Protectant Fungicides -- Protectant fungicides such as Super Tin, the EBDCs (e.g., Dithane, Manzate, Penncozeb) and copper products kill fungi on the leaf surface and do not penetrate the leaves. These fungicides generally provide broad-spectrum disease control and have several modes of action, so that they do not develop resistance easily. Protectant-type fungicides do not provide long residual control and are susceptible to being washed off the leaves by rain. They should be tank-mixed with fungicides with higher risk for resistance development. Used in this manner, they will help slow resistance development.
Systemic Fungicides -- Systemics (e.g., Headline, Gem, Enable, Proline, Eminent) are absorbed by sugarbeet leaves and are rain-fast when dry. Systemic fungicides are active against Cercospora for a longer period of time, compared to protectants. They are highly susceptible to the development of resistance, however, and should always be tank-mixed with a protectant fungicide. The main value of protectants, for our sugarbeet situation, is for resistance management as tank-mix and rotation partners with the triazoles and strobilurins.
All of the fungicides used in sugarbeets should be applied preventively, as they do not “cure” an established Cercospora infection.
Unlike protectant fungicides, penetrant fungicides are rain-fast within a few hours of application and may require less-thorough application coverage to be effective.

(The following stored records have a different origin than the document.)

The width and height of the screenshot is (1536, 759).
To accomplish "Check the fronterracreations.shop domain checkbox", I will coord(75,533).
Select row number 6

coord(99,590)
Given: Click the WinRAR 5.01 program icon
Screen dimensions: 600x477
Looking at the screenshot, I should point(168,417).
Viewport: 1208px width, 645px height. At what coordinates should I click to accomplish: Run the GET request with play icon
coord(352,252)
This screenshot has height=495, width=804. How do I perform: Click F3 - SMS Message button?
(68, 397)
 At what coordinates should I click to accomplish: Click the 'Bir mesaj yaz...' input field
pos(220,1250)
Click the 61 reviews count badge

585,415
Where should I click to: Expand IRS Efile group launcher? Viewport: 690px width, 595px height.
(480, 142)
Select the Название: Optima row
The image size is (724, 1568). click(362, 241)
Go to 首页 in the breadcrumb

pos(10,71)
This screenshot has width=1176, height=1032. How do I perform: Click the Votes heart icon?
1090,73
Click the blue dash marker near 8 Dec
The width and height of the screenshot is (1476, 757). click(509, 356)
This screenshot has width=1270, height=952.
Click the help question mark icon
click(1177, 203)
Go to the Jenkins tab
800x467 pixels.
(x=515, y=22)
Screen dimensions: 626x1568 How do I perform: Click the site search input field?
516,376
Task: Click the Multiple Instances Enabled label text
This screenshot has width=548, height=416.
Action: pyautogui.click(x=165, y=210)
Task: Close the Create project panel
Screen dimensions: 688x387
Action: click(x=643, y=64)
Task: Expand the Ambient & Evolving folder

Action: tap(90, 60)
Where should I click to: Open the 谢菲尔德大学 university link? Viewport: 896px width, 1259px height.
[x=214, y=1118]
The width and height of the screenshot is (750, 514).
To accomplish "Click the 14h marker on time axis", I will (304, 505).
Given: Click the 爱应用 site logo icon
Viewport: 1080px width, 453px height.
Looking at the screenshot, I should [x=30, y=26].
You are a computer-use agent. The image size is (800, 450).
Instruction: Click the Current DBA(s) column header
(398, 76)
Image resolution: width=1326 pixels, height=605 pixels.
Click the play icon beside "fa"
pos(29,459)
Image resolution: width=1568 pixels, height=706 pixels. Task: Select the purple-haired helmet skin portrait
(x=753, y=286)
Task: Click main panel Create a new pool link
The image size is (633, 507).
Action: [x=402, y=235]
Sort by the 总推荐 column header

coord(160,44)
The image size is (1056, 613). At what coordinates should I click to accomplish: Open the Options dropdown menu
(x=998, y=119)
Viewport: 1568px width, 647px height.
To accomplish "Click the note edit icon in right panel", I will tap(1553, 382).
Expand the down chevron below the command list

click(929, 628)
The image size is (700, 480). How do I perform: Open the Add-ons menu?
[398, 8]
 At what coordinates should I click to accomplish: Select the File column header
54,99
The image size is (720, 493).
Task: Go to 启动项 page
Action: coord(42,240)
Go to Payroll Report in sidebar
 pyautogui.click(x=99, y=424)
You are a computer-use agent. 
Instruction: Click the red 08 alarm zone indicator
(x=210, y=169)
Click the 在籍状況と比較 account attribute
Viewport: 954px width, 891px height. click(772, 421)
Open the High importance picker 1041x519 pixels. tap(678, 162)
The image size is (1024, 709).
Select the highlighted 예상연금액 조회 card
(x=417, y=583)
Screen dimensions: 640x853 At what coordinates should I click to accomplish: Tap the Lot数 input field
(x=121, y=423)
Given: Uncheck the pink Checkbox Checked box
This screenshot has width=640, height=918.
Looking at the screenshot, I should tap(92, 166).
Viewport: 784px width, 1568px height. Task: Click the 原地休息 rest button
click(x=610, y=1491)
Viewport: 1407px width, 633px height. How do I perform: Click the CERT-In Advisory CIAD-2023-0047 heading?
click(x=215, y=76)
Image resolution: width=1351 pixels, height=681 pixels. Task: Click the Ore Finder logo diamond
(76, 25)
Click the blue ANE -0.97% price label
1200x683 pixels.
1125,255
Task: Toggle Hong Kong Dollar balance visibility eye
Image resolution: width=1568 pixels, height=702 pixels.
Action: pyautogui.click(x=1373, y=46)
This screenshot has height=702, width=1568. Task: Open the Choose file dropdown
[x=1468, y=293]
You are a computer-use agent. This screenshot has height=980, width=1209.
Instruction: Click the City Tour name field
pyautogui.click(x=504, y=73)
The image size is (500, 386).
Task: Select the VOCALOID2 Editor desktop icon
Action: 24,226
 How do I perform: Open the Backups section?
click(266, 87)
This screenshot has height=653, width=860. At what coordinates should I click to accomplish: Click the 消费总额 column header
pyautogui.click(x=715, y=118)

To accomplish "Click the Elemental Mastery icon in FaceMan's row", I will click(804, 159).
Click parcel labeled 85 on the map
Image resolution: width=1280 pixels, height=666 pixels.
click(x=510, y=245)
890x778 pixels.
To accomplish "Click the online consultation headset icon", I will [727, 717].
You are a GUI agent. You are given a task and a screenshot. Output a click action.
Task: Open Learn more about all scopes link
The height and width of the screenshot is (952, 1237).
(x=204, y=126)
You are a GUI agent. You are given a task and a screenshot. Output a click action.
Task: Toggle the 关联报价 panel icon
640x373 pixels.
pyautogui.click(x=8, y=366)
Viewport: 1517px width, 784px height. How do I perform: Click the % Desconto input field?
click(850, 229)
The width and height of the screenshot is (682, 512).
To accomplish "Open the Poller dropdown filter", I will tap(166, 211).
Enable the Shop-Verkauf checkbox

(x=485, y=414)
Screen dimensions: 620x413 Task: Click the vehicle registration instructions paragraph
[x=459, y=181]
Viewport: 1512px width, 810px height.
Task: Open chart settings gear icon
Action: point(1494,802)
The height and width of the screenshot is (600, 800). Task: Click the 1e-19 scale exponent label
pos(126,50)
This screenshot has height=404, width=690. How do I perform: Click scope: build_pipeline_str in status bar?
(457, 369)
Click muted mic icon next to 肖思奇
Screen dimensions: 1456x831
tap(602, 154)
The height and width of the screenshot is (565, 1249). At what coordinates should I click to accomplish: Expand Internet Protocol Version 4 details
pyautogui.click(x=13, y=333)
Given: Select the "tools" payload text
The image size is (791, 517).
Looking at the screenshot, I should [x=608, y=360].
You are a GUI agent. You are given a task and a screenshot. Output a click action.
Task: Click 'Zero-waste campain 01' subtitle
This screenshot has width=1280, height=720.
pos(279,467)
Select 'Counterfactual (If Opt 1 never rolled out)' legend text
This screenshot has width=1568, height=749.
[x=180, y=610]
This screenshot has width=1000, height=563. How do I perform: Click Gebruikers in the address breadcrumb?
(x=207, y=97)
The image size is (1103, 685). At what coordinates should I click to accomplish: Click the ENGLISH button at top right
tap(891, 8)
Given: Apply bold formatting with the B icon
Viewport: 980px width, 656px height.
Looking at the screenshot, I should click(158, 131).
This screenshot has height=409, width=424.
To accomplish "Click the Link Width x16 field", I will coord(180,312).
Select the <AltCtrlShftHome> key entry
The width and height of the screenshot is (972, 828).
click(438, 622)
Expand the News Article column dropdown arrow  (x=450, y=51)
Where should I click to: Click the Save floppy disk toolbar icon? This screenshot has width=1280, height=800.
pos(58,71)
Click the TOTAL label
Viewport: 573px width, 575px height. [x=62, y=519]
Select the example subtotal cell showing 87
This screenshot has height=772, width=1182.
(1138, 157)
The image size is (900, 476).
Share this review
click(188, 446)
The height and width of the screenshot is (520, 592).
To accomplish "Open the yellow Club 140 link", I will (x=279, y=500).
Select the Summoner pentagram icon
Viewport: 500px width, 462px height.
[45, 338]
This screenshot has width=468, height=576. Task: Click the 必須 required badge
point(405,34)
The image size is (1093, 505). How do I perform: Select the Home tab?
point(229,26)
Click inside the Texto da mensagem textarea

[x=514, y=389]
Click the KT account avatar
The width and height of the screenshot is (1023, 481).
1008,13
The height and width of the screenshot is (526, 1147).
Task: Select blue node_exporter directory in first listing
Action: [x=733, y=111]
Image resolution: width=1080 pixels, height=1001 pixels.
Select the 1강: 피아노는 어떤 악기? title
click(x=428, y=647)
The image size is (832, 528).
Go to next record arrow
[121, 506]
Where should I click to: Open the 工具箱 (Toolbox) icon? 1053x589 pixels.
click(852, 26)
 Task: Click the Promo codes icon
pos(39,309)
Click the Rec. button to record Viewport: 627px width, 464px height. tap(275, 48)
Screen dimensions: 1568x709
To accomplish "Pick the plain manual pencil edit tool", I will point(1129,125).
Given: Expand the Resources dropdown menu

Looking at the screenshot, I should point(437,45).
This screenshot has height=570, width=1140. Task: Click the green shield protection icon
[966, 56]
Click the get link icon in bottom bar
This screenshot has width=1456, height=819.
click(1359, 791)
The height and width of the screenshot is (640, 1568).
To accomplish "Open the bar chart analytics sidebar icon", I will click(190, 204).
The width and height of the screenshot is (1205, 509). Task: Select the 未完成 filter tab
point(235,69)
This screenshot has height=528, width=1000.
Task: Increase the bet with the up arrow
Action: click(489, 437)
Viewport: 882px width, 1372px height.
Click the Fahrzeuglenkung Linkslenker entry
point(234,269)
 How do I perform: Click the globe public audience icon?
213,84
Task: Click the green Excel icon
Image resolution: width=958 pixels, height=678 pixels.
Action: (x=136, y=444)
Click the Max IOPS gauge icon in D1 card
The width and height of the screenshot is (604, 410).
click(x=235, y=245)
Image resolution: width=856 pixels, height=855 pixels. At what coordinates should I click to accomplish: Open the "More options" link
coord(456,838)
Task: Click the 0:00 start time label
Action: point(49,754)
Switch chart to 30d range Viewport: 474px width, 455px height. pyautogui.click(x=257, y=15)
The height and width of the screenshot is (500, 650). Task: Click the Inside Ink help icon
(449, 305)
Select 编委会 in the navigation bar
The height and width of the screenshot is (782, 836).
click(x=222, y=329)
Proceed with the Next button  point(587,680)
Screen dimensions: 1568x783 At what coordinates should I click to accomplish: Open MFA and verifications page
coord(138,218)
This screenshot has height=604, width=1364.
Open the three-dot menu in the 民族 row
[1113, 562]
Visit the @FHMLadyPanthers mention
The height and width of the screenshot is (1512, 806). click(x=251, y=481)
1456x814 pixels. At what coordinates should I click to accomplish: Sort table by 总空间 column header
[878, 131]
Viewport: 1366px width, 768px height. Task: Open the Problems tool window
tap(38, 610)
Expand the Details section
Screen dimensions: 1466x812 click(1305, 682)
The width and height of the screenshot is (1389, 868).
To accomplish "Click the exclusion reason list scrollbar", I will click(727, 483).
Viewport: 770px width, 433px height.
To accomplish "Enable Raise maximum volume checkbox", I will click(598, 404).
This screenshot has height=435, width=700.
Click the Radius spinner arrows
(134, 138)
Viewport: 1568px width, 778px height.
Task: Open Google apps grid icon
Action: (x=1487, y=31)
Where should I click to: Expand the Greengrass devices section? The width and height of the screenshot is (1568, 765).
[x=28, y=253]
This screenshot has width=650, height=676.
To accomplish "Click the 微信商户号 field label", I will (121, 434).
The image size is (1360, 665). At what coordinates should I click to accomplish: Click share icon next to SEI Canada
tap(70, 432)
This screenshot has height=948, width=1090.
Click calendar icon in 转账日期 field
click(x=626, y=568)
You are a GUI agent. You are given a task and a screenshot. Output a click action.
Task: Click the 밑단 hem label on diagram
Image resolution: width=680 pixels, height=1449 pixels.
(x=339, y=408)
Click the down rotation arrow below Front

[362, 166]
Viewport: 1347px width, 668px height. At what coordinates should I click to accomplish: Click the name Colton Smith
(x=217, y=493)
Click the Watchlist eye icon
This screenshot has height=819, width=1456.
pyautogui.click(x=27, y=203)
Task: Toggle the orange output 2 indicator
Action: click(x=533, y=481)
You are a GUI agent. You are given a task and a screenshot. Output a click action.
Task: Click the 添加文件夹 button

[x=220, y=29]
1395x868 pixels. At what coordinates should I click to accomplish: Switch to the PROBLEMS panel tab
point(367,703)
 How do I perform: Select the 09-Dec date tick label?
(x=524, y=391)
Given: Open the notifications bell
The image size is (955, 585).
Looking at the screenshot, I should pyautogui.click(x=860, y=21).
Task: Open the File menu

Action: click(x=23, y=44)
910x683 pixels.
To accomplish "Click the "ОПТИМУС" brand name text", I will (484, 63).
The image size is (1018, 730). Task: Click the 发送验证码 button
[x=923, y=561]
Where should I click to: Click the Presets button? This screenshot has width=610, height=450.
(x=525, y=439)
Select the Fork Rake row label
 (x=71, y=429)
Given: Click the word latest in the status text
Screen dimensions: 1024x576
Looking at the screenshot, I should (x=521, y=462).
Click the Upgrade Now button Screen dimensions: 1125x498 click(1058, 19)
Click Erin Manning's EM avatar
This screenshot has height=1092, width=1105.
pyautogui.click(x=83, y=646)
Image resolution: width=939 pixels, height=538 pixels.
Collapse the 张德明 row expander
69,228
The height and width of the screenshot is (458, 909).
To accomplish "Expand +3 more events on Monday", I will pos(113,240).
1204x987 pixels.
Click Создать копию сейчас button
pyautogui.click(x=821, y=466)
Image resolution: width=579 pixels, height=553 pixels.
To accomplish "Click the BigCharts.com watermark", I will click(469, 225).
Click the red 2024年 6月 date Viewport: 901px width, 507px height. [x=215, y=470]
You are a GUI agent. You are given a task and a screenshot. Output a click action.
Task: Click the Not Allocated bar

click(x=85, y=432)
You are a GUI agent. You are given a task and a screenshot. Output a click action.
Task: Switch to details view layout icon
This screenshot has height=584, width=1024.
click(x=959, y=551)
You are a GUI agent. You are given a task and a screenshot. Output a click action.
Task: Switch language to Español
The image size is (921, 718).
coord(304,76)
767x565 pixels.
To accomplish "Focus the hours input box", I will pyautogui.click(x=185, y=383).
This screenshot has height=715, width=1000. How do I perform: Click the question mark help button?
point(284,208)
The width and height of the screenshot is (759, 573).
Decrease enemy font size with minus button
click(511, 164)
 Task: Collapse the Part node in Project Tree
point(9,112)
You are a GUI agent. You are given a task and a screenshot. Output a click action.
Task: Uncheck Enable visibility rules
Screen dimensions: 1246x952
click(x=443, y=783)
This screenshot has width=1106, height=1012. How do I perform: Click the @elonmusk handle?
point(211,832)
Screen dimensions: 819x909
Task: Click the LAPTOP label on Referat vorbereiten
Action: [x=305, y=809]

Both types of fungicides provide good disease control when applied prior to infection and are best applied on a preventive schedule.
`The following list of Cercospora resistance management recommendations was developed for Michigan growers in 2012. The first two points are obviously already in the “history book” as of this writing, but are still important to keep in mind for next year and beyond:
• Plant susceptible varieties only if you are willing to follow an aggressive spray recommendation.
• Use of more-tolerant varieties is especially important when planting next to a field that had Cercospora problems the previous year.
• Tank mix triazoles, strobilurins and Topsin fungicides with an EBDC, Super Tin or copper product.
• Never spray with the same modes of action back to back.
• Use Headline and Gem (strobilurins) and Topsin only once per season.
• Use the highest labeled rates of all fungicides, even in tank mixes.
• Apply fungicides in a manner that ensures maximum coverage, as enhanced coverage results in improved Cercospora leafspot control.
• Use 20-25 gallons of water with 90 psi or greater, as higher pressure and gallonage produce the best control. (A minimum of 20 gallons and 80 psi would be acceptable.)
• Use surfactants and additives as required by product labels.
• Do not delay your first leafspot application. Follow the BEETcast model; or, if scouting, don’t apply later than the first leafspot appearance in your area.
• When using Headline or Gem in other crops, always tank mix with a fungicide that has a different mode of action — or use available combination products.
• Longer crop rotation plays a key role in reducing the threat from Cercospora leafspot.
* Greg Clark is agronomist with Michigan Sugar Company. This article is based on a recent publication of MSC and Michigan Sugarbeet REACH.